◆ **Description of the task**: Every line of the records below from the line with "You are a GUI" up to and including the line with "Task: Click the forward navigation arrow" must be reproduced exactly, and no line outside that range.

◆ **Dataset entries**:
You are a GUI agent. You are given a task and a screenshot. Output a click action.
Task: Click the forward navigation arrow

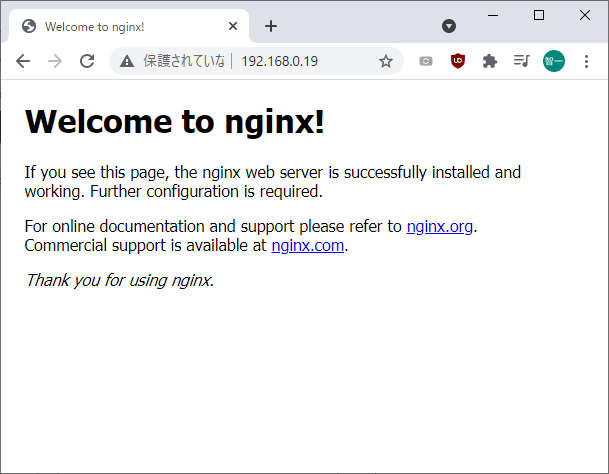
==
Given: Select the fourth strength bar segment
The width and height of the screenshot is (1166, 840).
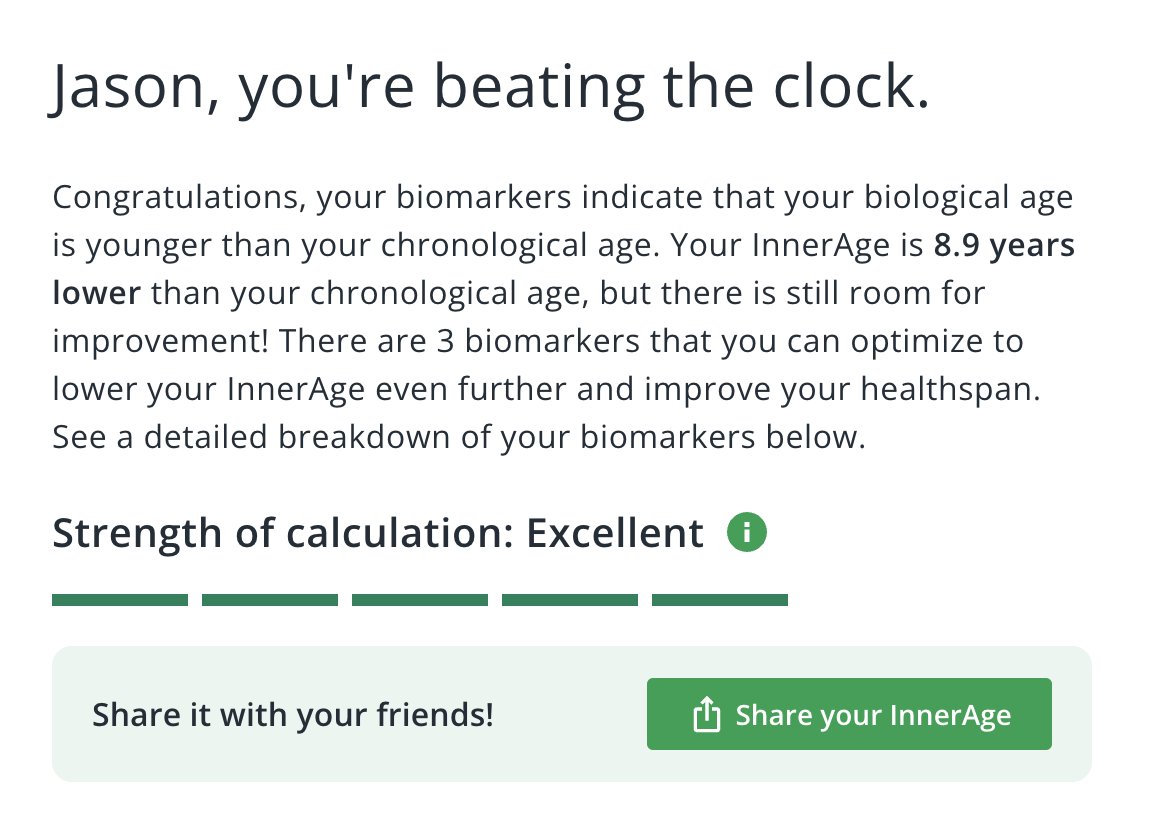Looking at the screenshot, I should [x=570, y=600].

◆ **Solution to this task**:
You are a GUI agent. You are given a task and a screenshot. Output a click action.
Task: Click the forward navigation arrow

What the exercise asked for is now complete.